Революционность – это не только духовный настрой, «исключительное» идейное напряжение; это и свойственное герою-современнику социальное качество его жизненных установок. Ежедневная реализация обозначена революционностью, которая организовывает общество на коммунистических началах бытия. Ведь значительное большинство советских людей носит ее в себе как действенный моральный принцип» 17 (подчеркнуто мною. – З. Г.). Эта мысль представляется значительной потому, что в многочисленных спорах о нравственности и духовных ценностях такое понятие, как активная гражданская позиция героя-современника, порой как-то незаметно нивелируется. Не говорю здесь о восхищавших нас, превосходно написанных, высоконравственных, трогательных и поэтичных стариках и старухах, поскольку уже преклонный возраст как бы сам по себе обрекает их на роль пассивных созерцателей жизни. Но и среди тех, кто молод, полон сил и энергии, так ли уж много героев корчагинского типа? В области чистой теории словесные баталии о Чешкове и других персонажах-максималистах вроде бы завершились боевой ничьей, а вот на практике… Не эти ли безрезультатные, казалось, дискуссии способствовали утверждению в литературе персонажа со знаком плюс, доминантой характера которого является несколько подновленное непротивление злу насилием? Всем хорош такой герой: современен, образован, деловит, в меру добр, порядочен и… Только предпочитает почему-то обходить зло стороной, под теми или иными предлогами уклоняется от честного поединка с людьми аморальными и подлыми, цинично втаптывающими в грязь наши идеалы.
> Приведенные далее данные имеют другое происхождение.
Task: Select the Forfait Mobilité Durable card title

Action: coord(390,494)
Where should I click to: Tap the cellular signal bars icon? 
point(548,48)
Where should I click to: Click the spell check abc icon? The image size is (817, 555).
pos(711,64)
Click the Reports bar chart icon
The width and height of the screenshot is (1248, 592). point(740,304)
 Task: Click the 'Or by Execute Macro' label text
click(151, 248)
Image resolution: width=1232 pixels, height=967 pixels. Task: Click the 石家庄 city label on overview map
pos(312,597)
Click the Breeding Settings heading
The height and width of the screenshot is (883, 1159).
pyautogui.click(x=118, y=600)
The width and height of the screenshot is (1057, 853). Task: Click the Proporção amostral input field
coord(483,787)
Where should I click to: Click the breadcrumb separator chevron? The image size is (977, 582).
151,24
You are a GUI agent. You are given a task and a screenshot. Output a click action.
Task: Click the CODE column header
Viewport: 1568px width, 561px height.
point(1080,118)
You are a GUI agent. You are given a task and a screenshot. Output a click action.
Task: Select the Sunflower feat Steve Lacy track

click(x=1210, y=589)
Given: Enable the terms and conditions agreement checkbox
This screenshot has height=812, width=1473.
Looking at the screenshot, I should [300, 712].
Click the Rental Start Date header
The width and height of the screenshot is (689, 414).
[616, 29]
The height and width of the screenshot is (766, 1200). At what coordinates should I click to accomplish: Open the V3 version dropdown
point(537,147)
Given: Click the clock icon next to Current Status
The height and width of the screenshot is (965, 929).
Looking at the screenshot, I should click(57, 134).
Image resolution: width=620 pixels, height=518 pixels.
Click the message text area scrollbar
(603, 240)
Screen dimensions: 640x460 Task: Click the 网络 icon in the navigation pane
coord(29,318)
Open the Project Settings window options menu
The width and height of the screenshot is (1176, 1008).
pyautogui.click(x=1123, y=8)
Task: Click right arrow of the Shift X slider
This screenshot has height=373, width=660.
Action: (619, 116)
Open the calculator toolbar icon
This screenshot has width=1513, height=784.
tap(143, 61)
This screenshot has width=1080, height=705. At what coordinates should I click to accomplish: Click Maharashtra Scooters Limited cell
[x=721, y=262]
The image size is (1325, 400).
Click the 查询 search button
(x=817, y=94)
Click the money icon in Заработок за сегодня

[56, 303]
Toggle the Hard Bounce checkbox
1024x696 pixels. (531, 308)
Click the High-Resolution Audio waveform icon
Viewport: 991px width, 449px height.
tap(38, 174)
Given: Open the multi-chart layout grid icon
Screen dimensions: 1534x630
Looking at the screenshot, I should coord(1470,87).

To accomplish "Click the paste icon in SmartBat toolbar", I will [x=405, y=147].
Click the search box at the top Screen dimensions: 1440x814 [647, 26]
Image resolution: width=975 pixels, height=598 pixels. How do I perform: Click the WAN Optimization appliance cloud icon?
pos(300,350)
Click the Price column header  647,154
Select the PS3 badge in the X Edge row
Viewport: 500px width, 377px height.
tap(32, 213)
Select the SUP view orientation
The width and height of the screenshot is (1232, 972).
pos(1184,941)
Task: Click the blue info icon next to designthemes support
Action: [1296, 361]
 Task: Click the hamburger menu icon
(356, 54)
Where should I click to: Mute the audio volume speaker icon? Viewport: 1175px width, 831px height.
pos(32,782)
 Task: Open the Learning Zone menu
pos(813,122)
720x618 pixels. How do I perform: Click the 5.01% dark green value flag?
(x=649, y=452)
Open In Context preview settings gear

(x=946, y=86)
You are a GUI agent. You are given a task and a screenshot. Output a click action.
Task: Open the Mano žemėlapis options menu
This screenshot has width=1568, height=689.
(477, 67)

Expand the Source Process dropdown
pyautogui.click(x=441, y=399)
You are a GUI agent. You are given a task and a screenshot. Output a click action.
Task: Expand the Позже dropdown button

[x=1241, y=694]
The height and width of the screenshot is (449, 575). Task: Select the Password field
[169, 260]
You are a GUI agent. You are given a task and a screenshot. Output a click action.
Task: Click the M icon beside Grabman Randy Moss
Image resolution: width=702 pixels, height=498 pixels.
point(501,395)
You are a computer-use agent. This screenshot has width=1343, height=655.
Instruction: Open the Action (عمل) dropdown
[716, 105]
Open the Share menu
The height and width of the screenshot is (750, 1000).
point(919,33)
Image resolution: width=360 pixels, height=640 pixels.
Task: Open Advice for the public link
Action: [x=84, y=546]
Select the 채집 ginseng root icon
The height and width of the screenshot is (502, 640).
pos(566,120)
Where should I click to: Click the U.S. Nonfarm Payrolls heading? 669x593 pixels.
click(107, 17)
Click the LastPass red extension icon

Речь идет, естественно, не о самом факте существования такого персонажа – его чутко подметила наша литература, хотя в художественном постижении этого характера делаются только первые шаги. Социальная сущность, историческая обусловленность его поведения и морали еще глубоко не исследованы. Однако настораживает другое. Кочуя из произведения в произведение, такой вот симпатичный непротивленец, поскольку рядом с ним, как правило, не оказывается настоящего героя-борца, характеризуется в наших критических разборах все чаще с положительной стороны. А его недостатки, в том числе и столь существенные, как социальная пассивность и беспринципность, автоматически попадают в разряд мелких слабостей личности сложной и противоречивой. Да и вообще в разговорах о духовно-нравственном потенциале героя современной литературы акценты сместились так, что некоторые острые жизненные явления оказались почему-то вне поля зрения критики. Не слишком ли много в литературе добропорядочных персонажей, мужества которых достает лишь на то, чтоб охранять собственный покой и благополучие? В этой связи призыв Н. Жулинского при оценке героя литературного произведения всегда ориентироваться на определение «революционер» является важным и своевременным.

Значительный интерес представляют размышления Н. Жулинского о связи времен в художественном осознании концепции личности в современной прозе. Сравнительный анализ романов латышского писателя А. Бэла «Голос зовущего» и украинца И. Муратова «Исповедь на вершине» приводит критика к следующему достойному внимания выводу: «Наиболее характерным является то, что оба писателя стремились разрушить «временные границы» между героем и собою, ввести эти исторические личности в нашу действительность, приблизить их по характеру мышления к нашему современнику… Цель обоих писателей – «оживить» историческую личность при помощи своеобразного диалога между современностью и недалеким прошлым, мысли, поступки героя перенести в сознание нашего современника как активную силу, формирующую его мировоззрение с целью более четкого определения своих общественных и моральных принципов» 18. Этот вывод находит подтверждение я развитие также в разделах, обобщенно характеризующих «Куклу и комедианта» В. Лама, «Каменное поле» Р. Федорива, «Дорогу к матери» В. Дрозда, «Нетерпение» Ю. Трифонова, «Волчью стаю» В. Быкова, «Боль и гнев» А. Димарова и другие острозлободневные, современные по своей идейной направленности произведения.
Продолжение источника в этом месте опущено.